> _Supplied records_
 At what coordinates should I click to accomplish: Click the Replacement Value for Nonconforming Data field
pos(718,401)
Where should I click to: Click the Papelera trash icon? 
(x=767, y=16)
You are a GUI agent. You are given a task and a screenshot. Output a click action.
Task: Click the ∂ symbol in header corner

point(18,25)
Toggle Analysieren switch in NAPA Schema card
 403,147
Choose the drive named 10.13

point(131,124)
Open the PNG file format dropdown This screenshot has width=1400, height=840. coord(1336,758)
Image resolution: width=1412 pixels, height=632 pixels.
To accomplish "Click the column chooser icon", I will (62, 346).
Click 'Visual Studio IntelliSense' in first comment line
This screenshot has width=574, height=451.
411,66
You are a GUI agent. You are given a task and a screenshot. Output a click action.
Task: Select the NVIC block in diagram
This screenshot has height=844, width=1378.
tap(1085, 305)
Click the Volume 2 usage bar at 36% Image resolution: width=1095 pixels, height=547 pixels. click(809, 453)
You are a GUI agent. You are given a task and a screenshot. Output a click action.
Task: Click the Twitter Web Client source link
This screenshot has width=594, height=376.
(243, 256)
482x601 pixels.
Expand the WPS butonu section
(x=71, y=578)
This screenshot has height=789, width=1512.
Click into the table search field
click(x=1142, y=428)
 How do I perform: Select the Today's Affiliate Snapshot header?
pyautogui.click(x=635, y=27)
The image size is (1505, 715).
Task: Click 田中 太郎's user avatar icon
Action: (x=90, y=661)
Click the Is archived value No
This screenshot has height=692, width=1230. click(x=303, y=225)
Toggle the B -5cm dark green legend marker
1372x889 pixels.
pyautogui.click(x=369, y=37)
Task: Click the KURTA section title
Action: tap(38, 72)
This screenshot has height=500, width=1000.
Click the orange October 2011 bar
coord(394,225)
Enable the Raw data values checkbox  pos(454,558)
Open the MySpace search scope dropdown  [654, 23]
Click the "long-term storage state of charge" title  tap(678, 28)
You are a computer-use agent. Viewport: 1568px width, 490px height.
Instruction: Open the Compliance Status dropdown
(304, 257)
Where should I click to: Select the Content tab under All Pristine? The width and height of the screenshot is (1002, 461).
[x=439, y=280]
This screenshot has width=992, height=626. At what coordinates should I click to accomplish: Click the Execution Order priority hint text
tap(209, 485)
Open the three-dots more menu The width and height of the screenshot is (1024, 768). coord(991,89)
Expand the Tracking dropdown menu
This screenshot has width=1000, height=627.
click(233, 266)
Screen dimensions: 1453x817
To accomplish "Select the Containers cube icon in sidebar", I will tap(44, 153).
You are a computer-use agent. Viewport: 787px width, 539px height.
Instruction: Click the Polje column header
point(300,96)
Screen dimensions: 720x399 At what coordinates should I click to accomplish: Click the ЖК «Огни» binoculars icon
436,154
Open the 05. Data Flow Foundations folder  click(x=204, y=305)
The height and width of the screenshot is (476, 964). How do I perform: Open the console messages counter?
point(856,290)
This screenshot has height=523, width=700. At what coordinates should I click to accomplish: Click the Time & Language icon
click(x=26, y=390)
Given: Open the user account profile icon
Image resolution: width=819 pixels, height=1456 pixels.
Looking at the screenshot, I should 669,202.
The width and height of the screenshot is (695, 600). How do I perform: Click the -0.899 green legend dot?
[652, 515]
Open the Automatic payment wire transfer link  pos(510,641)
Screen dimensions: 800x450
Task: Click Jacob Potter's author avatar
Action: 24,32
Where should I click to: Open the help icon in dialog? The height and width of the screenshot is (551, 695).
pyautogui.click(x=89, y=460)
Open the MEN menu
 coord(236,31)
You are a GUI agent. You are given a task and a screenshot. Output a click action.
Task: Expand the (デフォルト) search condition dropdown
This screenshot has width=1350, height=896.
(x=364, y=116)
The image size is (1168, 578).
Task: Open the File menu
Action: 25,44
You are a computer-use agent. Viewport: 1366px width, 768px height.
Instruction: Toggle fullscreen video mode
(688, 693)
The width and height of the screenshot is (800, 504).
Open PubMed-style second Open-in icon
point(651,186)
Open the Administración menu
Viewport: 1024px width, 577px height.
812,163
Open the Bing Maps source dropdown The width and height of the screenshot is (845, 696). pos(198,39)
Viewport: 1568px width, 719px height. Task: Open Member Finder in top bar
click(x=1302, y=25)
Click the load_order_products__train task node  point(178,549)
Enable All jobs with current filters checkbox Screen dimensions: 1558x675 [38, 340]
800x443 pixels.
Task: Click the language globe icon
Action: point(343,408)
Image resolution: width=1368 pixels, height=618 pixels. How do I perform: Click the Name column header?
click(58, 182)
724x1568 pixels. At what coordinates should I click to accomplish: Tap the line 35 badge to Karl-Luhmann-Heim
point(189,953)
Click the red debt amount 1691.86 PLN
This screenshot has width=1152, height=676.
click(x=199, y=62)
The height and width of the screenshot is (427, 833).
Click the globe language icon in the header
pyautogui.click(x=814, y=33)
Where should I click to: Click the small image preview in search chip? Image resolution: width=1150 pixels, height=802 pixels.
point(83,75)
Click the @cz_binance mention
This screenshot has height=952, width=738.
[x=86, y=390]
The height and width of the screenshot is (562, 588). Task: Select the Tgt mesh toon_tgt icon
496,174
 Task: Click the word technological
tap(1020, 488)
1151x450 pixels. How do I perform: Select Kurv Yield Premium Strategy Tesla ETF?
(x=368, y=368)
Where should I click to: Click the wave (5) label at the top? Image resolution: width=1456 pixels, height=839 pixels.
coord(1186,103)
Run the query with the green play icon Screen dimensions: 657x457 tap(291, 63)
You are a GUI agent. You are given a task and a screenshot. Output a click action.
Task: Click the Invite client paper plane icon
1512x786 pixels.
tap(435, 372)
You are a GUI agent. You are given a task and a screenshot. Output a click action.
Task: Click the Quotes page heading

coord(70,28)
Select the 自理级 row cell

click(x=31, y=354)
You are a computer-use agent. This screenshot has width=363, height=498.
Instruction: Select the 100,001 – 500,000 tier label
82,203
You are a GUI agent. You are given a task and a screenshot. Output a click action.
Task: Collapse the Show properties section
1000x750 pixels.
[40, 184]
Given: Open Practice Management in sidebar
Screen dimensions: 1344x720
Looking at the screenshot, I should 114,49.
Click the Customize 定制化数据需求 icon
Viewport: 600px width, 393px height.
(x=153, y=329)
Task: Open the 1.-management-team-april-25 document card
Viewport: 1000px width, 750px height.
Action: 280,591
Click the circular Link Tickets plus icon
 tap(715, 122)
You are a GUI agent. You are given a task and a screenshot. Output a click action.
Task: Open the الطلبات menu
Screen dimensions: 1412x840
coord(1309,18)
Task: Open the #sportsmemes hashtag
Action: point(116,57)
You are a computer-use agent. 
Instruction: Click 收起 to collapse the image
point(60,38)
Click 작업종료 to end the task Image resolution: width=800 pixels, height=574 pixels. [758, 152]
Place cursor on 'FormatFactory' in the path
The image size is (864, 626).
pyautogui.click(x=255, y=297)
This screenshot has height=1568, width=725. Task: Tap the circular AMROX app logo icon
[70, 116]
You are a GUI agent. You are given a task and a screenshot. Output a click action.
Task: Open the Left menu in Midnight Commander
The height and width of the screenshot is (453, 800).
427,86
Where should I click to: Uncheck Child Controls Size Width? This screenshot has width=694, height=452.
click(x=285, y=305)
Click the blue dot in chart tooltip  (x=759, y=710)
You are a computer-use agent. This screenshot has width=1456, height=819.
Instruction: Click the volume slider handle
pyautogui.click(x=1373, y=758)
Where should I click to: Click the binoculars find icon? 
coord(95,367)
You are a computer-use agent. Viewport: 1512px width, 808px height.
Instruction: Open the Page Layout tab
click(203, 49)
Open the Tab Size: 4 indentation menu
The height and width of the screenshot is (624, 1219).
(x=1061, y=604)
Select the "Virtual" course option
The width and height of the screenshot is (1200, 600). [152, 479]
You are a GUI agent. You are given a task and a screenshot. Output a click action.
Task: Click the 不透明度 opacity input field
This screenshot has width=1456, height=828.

> _How to complete this task_
The lines beginning with the one that holds "You are a computer-use agent. Viewport: 1512px" and ending with the last line of the data above are to be reproduced exactly, and nothing else.

> _Exercise result_
You are a computer-use agent. Viewport: 1512px width, 808px height.
Instruction: Open the Page Layout tab
click(203, 49)
Open the Tab Size: 4 indentation menu
The height and width of the screenshot is (624, 1219).
(x=1061, y=604)
Select the "Virtual" course option
The width and height of the screenshot is (1200, 600). [152, 479]
You are a GUI agent. You are given a task and a screenshot. Output a click action.
Task: Click the 不透明度 opacity input field
This screenshot has width=1456, height=828.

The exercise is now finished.